First guess would be that the squid init script doesn't return OK when
asked to start while already running.


Pamela Rock wrote:

>I have a wierd senario (HB version 1 config) I'm
>hoping someone may provide some help with.  I'm
>testing heartbeat and all but one of my tests work. 

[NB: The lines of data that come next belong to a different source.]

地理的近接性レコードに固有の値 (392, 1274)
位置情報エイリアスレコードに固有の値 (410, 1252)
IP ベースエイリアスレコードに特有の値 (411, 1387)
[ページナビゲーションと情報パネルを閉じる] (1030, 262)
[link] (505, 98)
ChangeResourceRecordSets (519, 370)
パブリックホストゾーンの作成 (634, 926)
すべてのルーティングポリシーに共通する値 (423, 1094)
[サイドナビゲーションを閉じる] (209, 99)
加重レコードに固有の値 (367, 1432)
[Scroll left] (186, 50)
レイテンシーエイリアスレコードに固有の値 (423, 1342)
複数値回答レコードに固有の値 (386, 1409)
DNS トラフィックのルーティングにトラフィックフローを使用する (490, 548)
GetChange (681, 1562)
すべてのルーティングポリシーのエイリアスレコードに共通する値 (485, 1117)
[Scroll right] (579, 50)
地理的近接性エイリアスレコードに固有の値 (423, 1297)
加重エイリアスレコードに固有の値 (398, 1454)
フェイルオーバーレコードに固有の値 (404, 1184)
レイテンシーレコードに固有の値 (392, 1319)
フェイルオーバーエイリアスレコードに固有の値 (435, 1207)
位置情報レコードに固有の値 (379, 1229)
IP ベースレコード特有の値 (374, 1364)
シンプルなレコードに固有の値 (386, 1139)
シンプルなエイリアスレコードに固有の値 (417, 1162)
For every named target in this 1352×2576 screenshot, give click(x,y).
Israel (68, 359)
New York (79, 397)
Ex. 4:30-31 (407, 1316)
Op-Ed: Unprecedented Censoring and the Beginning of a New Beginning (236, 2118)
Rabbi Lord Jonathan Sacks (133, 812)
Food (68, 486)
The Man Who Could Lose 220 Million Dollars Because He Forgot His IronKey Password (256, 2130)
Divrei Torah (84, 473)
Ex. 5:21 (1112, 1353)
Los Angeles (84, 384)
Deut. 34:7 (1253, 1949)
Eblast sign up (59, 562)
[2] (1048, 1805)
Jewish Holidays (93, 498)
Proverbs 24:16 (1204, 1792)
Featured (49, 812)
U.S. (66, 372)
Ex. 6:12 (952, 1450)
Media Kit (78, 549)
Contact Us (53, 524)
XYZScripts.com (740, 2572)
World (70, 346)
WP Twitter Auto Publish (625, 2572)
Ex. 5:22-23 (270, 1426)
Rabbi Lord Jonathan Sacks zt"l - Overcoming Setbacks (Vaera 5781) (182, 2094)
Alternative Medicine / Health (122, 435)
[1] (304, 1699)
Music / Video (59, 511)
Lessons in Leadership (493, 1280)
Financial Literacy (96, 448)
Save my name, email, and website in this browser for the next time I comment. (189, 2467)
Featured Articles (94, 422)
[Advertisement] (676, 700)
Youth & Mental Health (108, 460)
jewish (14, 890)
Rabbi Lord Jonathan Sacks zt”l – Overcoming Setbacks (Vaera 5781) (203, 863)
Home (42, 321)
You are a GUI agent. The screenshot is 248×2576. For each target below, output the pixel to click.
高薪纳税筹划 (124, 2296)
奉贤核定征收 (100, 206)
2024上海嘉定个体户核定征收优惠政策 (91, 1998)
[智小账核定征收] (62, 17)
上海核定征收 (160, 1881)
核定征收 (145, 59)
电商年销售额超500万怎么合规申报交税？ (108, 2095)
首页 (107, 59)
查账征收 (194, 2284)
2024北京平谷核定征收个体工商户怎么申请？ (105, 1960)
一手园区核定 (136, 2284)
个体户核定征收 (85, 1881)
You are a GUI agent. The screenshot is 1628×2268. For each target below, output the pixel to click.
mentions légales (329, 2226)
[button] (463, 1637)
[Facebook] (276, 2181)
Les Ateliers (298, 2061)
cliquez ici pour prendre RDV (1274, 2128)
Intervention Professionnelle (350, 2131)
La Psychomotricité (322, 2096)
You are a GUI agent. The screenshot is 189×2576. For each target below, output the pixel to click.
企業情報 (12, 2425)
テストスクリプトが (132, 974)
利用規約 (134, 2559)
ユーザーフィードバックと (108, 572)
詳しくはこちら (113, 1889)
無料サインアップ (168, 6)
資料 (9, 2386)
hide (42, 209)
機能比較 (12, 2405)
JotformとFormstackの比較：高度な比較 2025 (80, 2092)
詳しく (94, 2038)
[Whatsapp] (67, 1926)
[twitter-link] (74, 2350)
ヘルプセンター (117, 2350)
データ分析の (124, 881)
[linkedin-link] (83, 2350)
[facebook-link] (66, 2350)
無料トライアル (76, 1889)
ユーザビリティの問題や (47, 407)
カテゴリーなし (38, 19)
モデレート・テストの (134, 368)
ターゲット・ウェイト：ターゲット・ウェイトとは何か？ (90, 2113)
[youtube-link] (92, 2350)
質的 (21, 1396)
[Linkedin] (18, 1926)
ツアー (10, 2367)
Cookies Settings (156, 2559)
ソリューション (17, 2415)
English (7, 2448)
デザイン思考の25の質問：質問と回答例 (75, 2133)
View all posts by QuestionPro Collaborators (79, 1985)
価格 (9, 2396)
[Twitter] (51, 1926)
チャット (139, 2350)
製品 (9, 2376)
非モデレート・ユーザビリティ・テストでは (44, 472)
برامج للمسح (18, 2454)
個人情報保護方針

>The one test that fails is when I bring up the
>seconadary node while the primary is active.  The
>heartbeat will fail.
>
>If both nodes are up and I shutdown the primary, the
>secondary takes over as expected.  If I bring the
>secondary back on line, the primary takes over as
>expected.  If I shutdown the secondary, the primary
>nodes remains operational (again as expected).  But
>after I attempt to bring the secondary node back up,
>heartbeat stops working.  This to means that the
>secondary remains a single point of failure for the
>entire system.
>
>I'm not sure if this is relevent but we are using a
>second NIC for the heartbeat.  My better refuses to
>use the recommended serial cable.
>
>The error in /var/log/ha-log is ERROR: Return code 1
>from /etc/init.d/squid (complete error log below)
>
>(Incidently, Squid works fine by itself (that is, the
>start, stop, and status processes work as expected.)
>
>I hope someone can help.  The following is some info
>regarding my setup and config.
>
>Running RH ES3 with HB version 2.0.2.
>
>The config on the primary (secondary is very similar)
>node is:
>
>haresources: 
>server1 10.15.0.15 squid sfagent_control
>sfserver_control
>
>ha.cf:
>debugfile /var/log/ha-debug
>logfile /var/log/ha-log
>logfacility     local0
>keepalive 2
>deadtime 30
>warntime 10
>initdead 120
>bcast   eth1 
>auto_failback on
>node    server1
>node    server2
>ping 10.15.0.254
>respawn hacluster /usr/lib/heartbeat/ipfail
>
>ha-log on the primary node:
>
>heartbeat[2582]: 2006/02/08_12:43:33 info: Link
>server2:eth1 up.
>heartbeat[2599]: 2006/02/08_12:43:33 info: pid 2599
>locked in memory.
>heartbeat[2600]: 2006/02/08_12:43:33 info: pid 2600
>locked in memory.
>heartbeat[2582]: 2006/02/08_12:43:33 info: Status
>update for node server2: status active
>heartbeat[2582]: 2006/02/08_12:43:33 info: Link
>10.15.0.254:10.15.0.254 up.
>heartbeat[2582]: 2006/02/08_12:43:33 info: Status
>update for node 10.15.0.254: status ping
>heartbeat[2582]: 2006/02/08_12:43:33 info: Local
>status now set to: 'active'
>heartbeat[2582]: 2006/02/08_12:43:33 info: Starting
>child client "/usr/lib/heartbeat/ipfail" (502,502)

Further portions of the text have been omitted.